La Muerte se pierde sobre el horizonte y deja una estela de niebla a su paso. Damián, aún abrumado por los hechos, y empujado por una fuerza misteriosa que lo supera, prorrumpe en llanto sordo, como si fuera un crío asustado en medio de la noche. Luego, transcurridos varios minutos de lágrimas y sollozos inconsolables, prosigue su camino a pasos titubeantes, adentrándose cada vez más en lo profundo del bosque. Sus resuellos de animal nocturno se confunden con el rumor del viento. Sin embargo, ya no está tan seguro de su propósito último, y experimenta de manera súbita una extraña sensación de abandono. “Quizás la Muerte, sabia señora, tenga algo de razón”, musita el joven suicida. Así pues, Damián se postra sobre el tronco de un viejo árbol caído a pensar largamente. Corren por su mente las imágenes de su madre de sonrisa bondadosa, de su padre de carácter recio pero justo en el trato, de sus tres hermanos menores, de toda su familia que le espera en casa con los brazos abiertos. Entonces, decide que todavía no es la hora de partir. Se tranquiliza un poco, toma un largo aliento, y retoma el camino hacia su hogar, en busca de sus seres queridos. Todo a su alrededor se reviste de un matiz diferente. Lo inunda un ligero sentimiento de regocijo. No obstante, un recuerdo borroso taladra su conciencia, algo que le quema las entrañas y que aún no alcanza a discernir.

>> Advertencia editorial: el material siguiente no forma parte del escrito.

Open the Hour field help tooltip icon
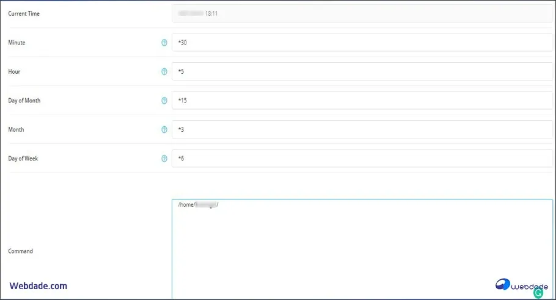556x300 pixels. pos(164,71)
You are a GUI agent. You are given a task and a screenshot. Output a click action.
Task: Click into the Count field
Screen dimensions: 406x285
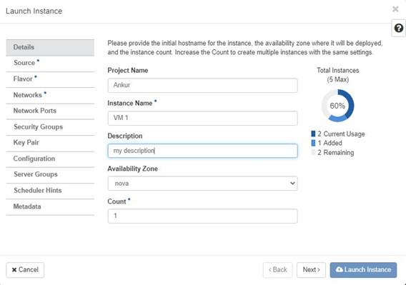pos(202,216)
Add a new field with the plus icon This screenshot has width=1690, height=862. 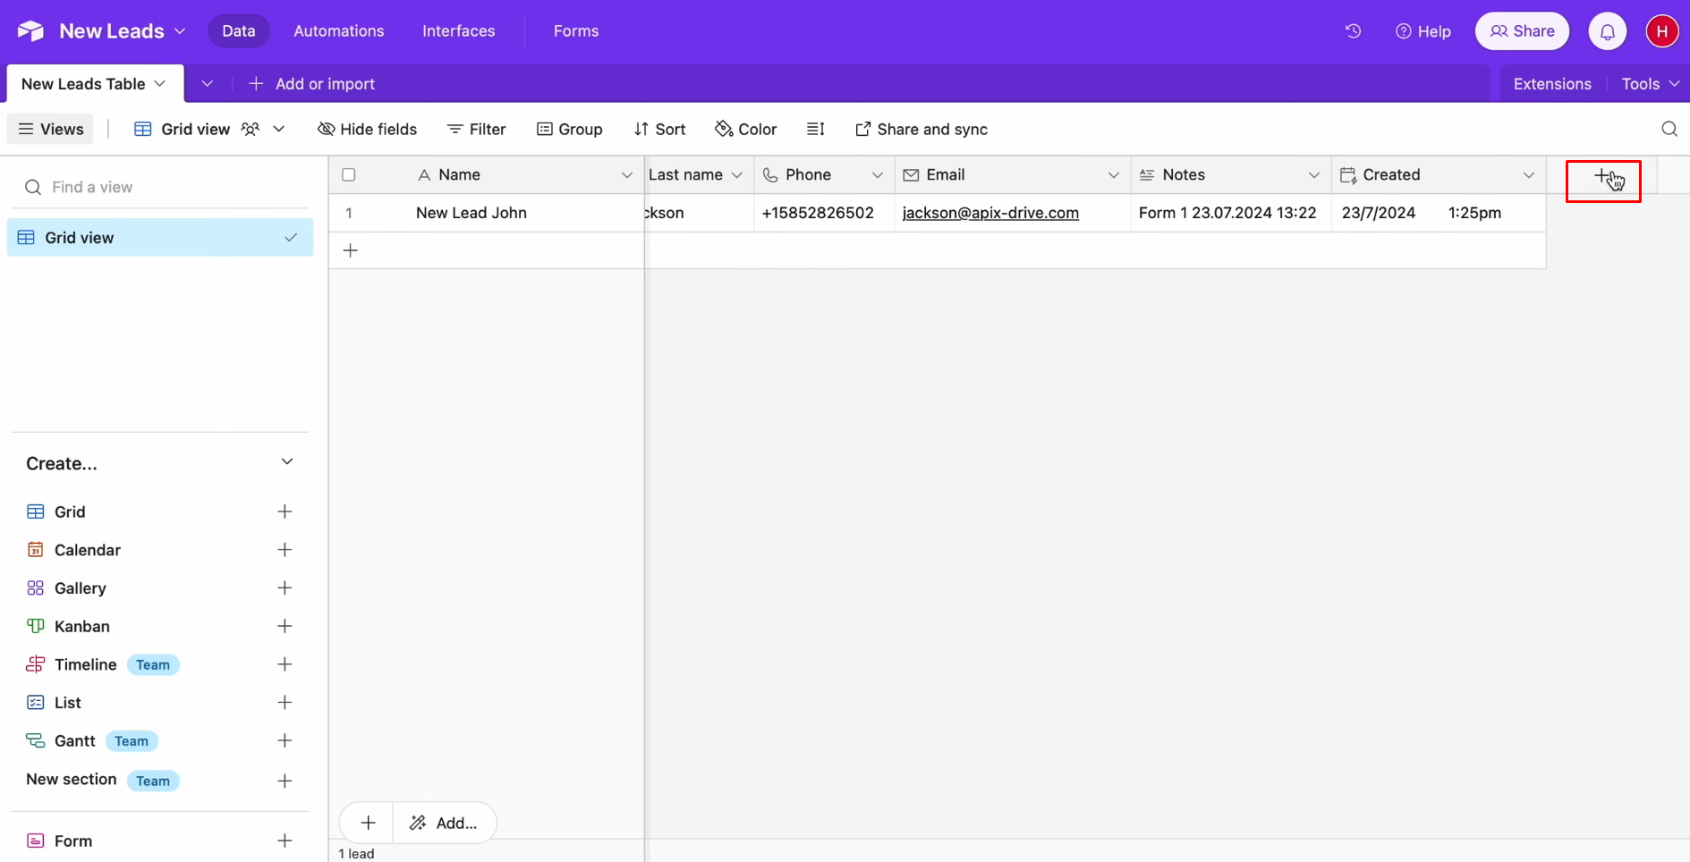1601,176
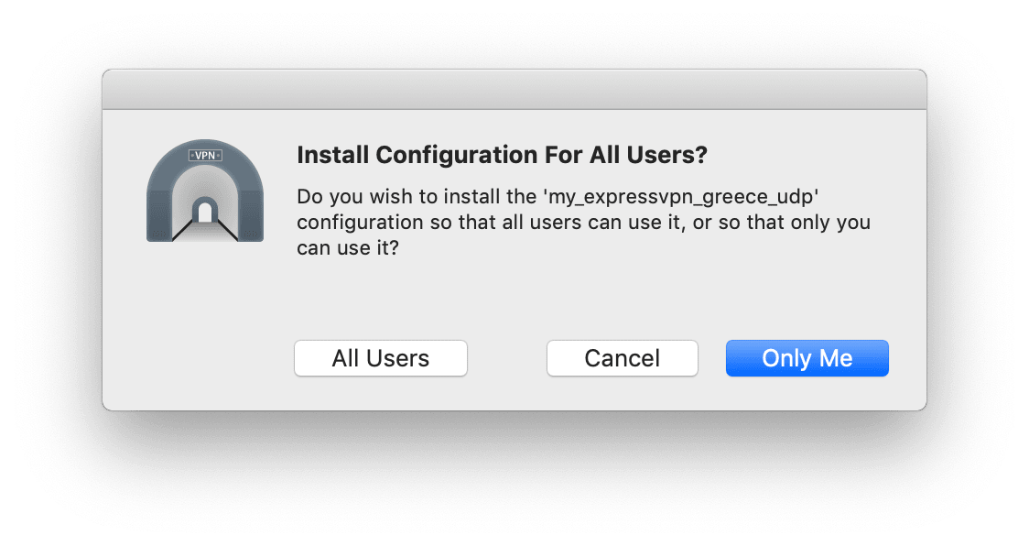1029x546 pixels.
Task: Click the last message line 'can use it?'
Action: tap(347, 247)
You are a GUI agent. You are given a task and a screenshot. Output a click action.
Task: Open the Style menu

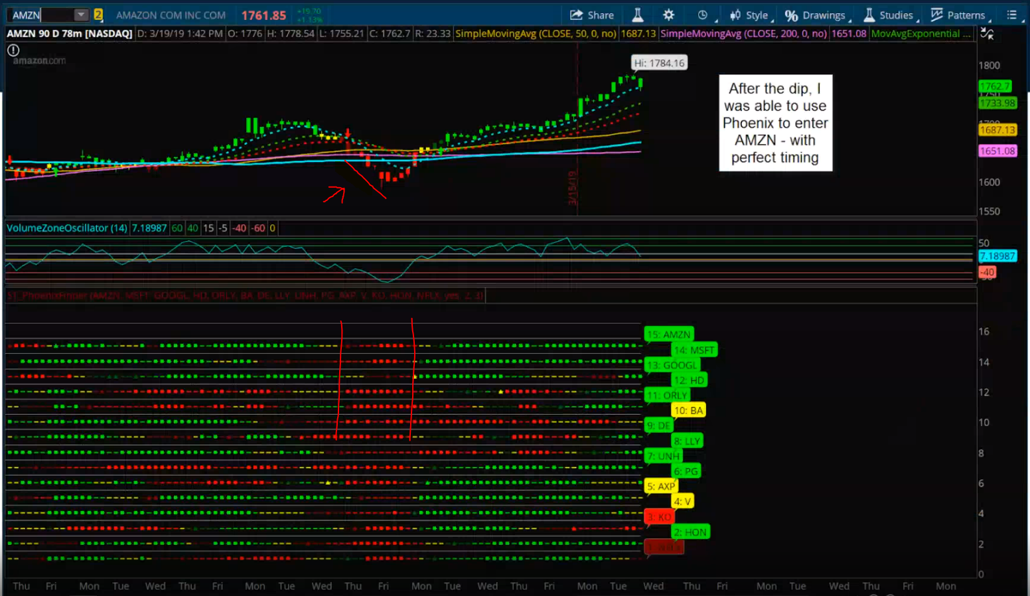click(757, 15)
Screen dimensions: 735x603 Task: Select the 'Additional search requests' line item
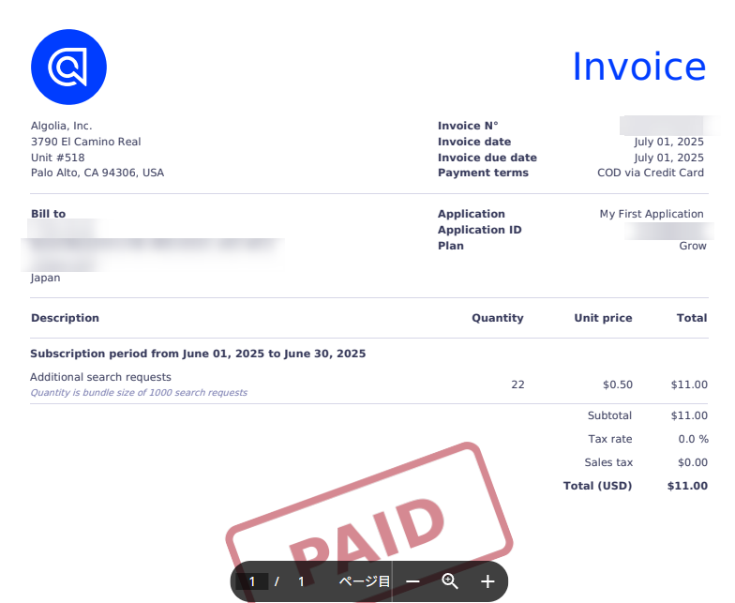(100, 377)
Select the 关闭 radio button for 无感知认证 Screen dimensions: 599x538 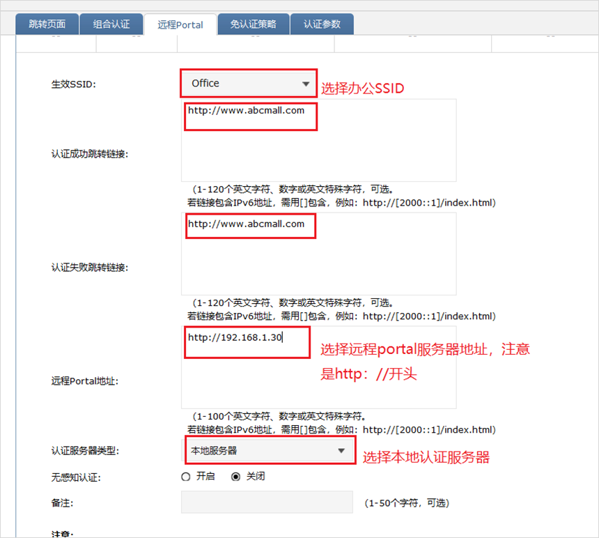pyautogui.click(x=235, y=477)
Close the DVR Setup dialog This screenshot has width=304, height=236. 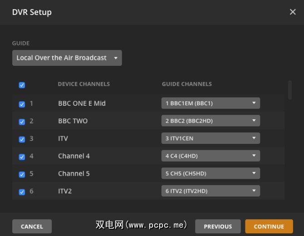coord(293,12)
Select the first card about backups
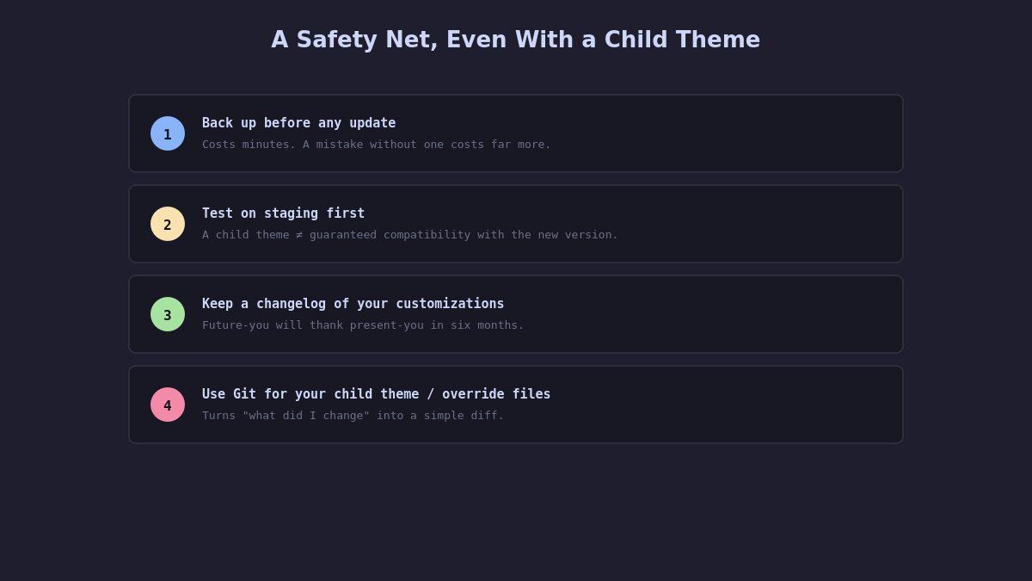Screen dimensions: 1032x581 516,133
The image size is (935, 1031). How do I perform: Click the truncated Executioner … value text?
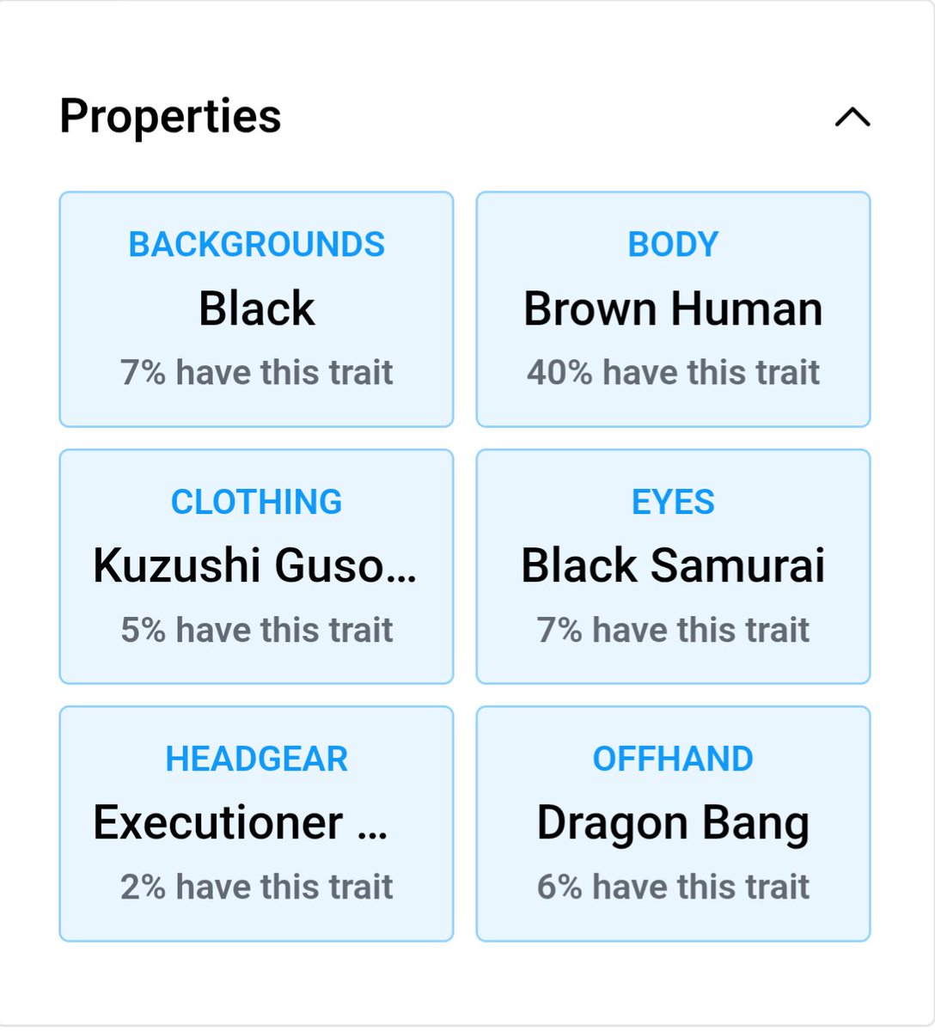tap(241, 823)
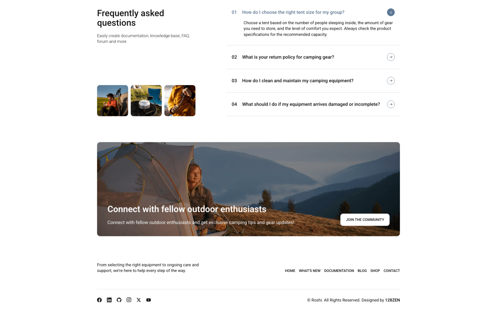Open What's New footer link
Screen dimensions: 497x311
click(x=310, y=271)
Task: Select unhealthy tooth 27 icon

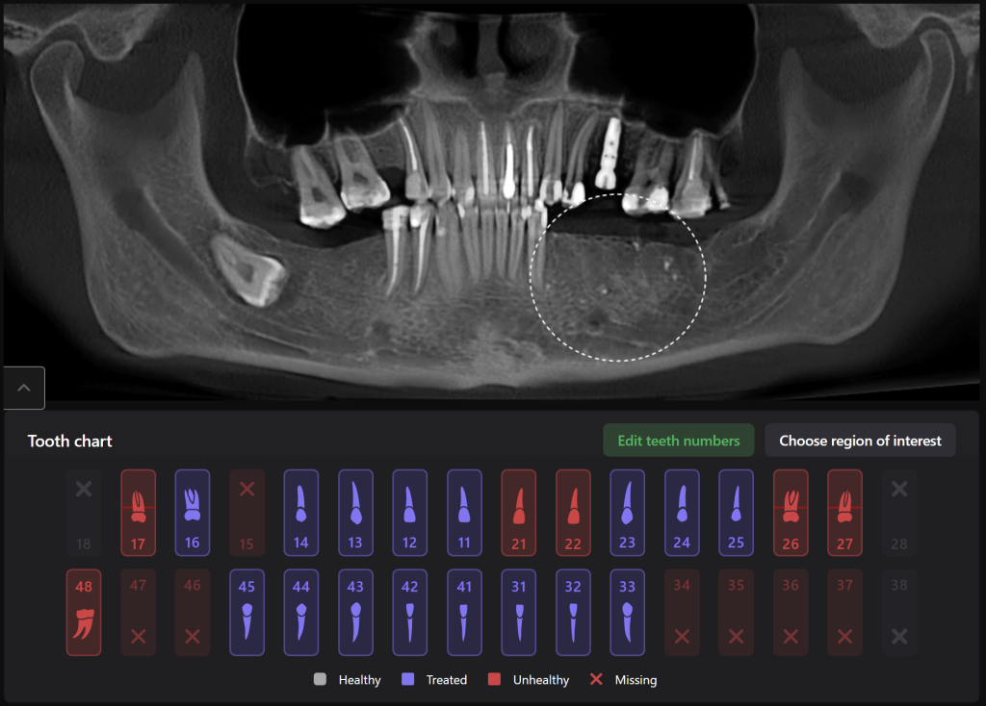Action: pos(844,512)
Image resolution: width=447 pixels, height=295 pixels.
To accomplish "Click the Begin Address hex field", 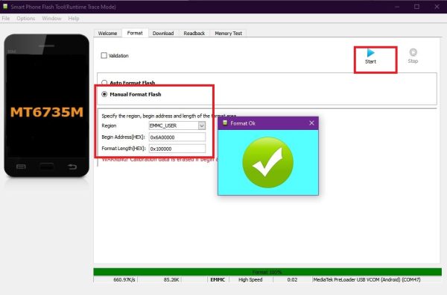I will tap(177, 137).
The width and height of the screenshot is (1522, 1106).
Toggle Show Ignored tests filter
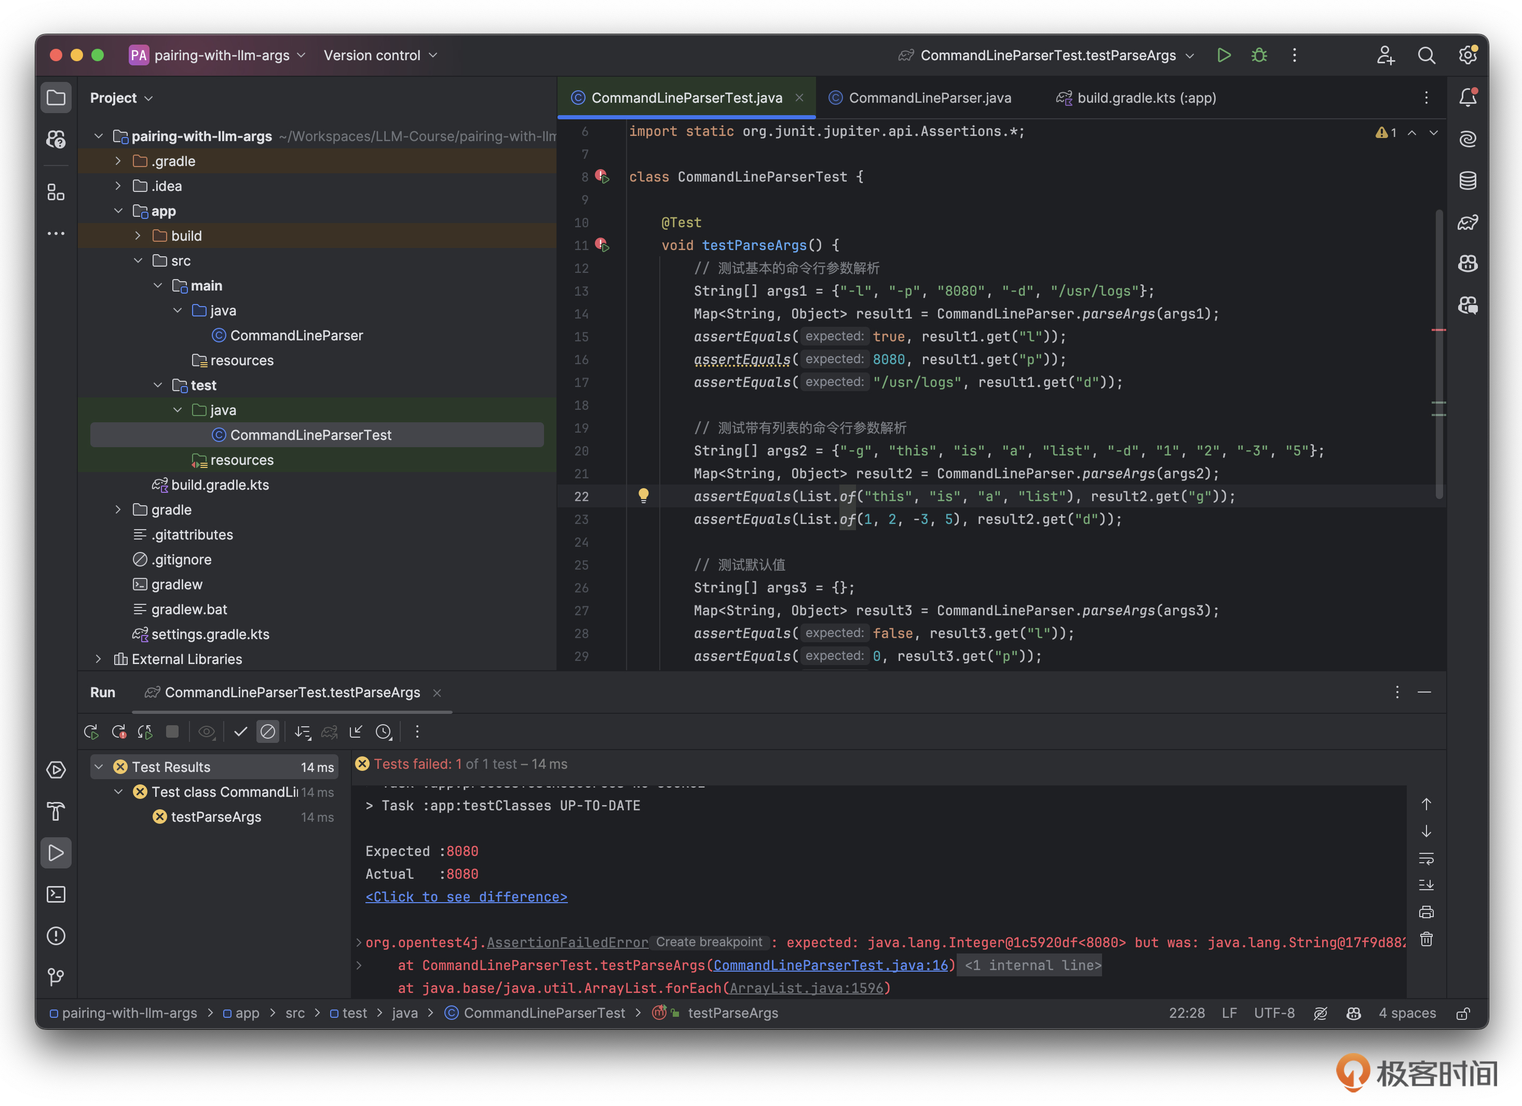tap(268, 732)
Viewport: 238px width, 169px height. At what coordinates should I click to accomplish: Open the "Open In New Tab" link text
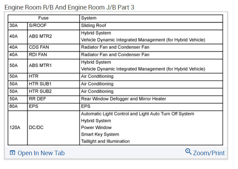click(41, 153)
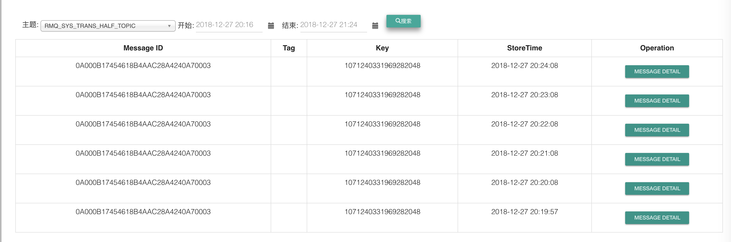
Task: Select the Key value of the first row
Action: pos(382,65)
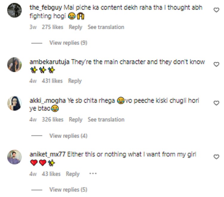
Task: Open akki_.mogha's profile avatar
Action: [14, 103]
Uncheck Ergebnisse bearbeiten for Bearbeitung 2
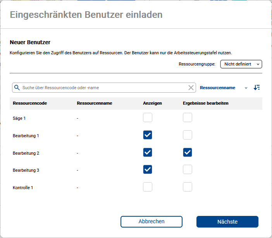This screenshot has width=272, height=238. [188, 152]
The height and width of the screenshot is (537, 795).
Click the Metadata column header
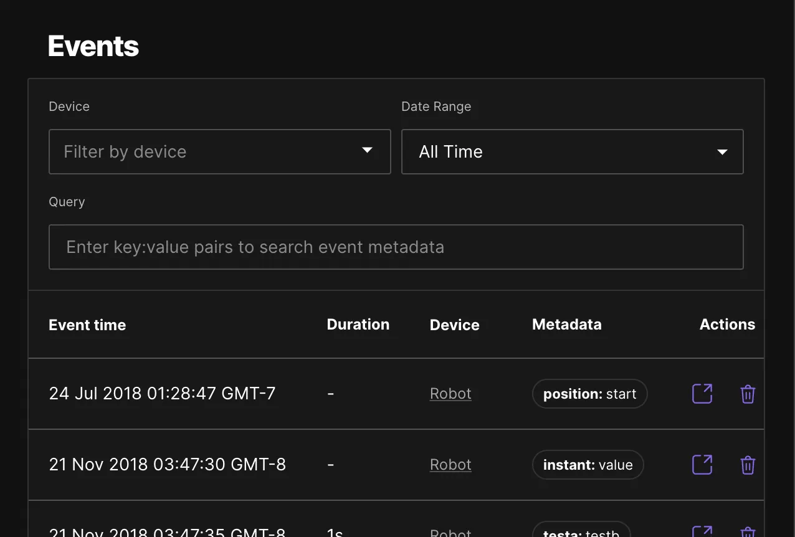click(x=566, y=325)
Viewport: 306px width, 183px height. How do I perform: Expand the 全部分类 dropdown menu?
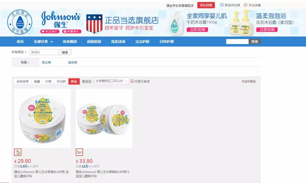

Damián, ya camino a su morada, se encuentra de nuevo con la Muerte. La inefable dama le atraviesa el alma con su gélida mirada, frenándole el paso bruscamente, y le susurra al oído, a la vez que deja escapar una sonrisa entre macabra y socarrona: “sabes algo, mi bienamado inquilino, sólo los muertos, los que han cruzado el umbral hacia lo desconocido, hacia mi patria inescrutable, adquieren el derecho de escuchar mi voz y advertir mi presencia, incluso los ingratos suicidas como tú. Sólo he jugado un poco contigo. Me sentía algo aburrida y necesitaba hablar con alguien, con uno de los míos. En verdad has fungido como un bálsamo para aplacar mi tedio. Espero me sepas disculpar. Ah, y mucho cuidado con el bueno de Caronte, mi entrañable barquero, hoy no anda de buen genio. En cualquier caso, te deseo un muy feliz viaje por el inframundo. Quizás nos volvamos a ver más pronto de lo que te imaginas”. Y acto seguido, se desvanece en la densa bruma. Damián, quien no da crédito a lo que acaba de escuchar, enloquece en mil formas, se toma su cabeza fuertemente, clava en la tierra sus ojitos taciturnos y se suelta a correr como una bestia herida, profiriendo todo tipo de blasfemias. Luego, trata de despejar su mente, y al fin puede recordar con cierta claridad sus últimos momentos. Sólo han transcurrido unas cuantas horas, luego de aquel suceso, cuando creyó haber ahogado sus penas con una cuerda. Damián, ánima errabunda en ciernes, se sume en un mar de angustia y dolor, y todo se le hace tan vívido, tan diáfano, que parece que estuviese ocurriendo en ese mismo instante: siente cómo la soga le va cortando la respiración, siente cómo se interrumpe el flujo de sangre a su cerebro, siente el estrepitoso crujir de su garganta indefensa, siente cómo la vida se le escurre a cuentagotas, siente cómo sus piernas trémulas flotan en el aire frío, mientras su corazón deja de latir lentamente, como una vela que se apaga por la acción del viento. Solo entonces, se da cuenta de que la Muerte ya le gobierna, de que ya es uno de los suyos. Damián arroja un grito lastimero al cielo, que se entremezcla con el aullido de los lobos. Ya está escrito en el libro de la vida y de la muerte. Damián regresará cada noche a la ventana de su oscura habitación, hasta el final de los tiempos, esperando a que salga su amada inmortal.